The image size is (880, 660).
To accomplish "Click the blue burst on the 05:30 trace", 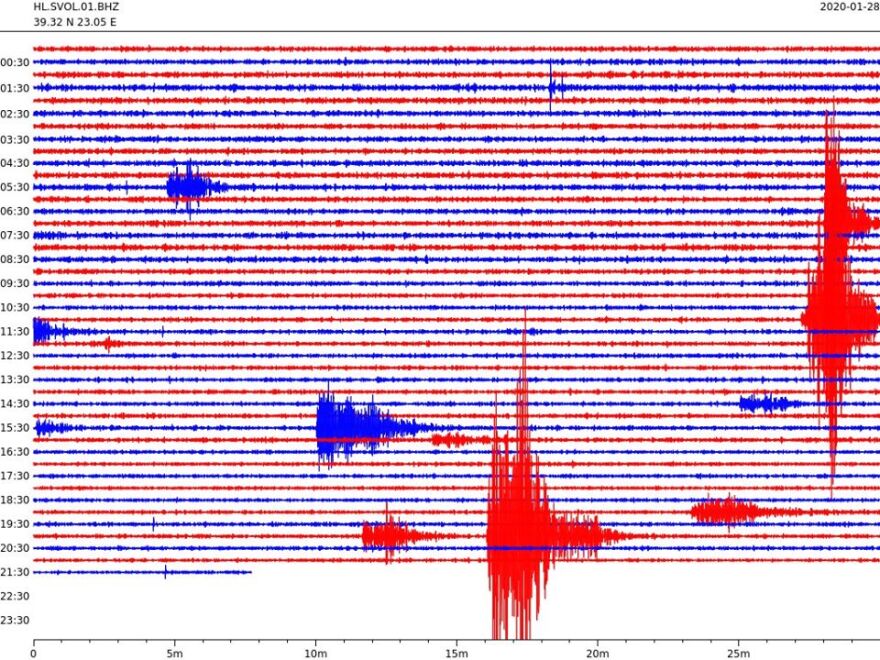I will tap(189, 186).
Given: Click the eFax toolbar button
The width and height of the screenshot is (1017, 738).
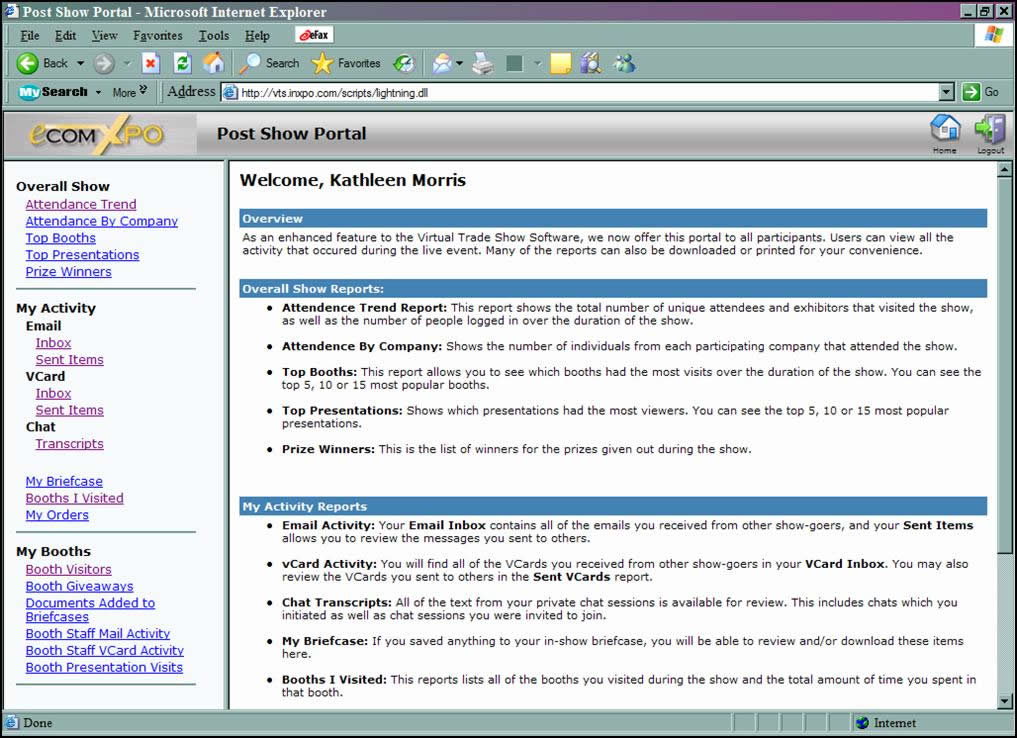Looking at the screenshot, I should point(314,35).
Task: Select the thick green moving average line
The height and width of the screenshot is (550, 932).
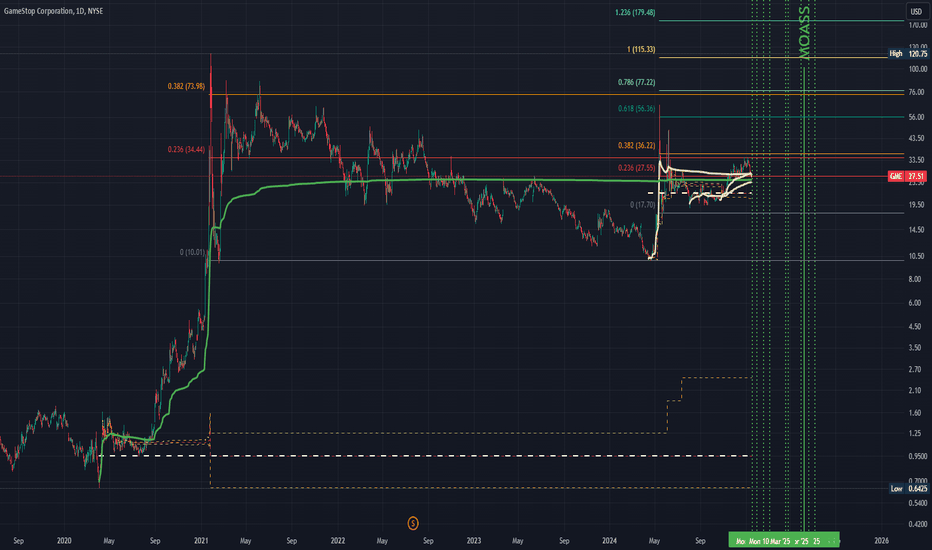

= TASK ITEM =
Without the pictures, repeat the line with "Task: Select the" and every line after it to the end of the listing, and nothing else.

= COMPLETED TASK =
Task: Select the thick green moving average line
The height and width of the screenshot is (550, 932).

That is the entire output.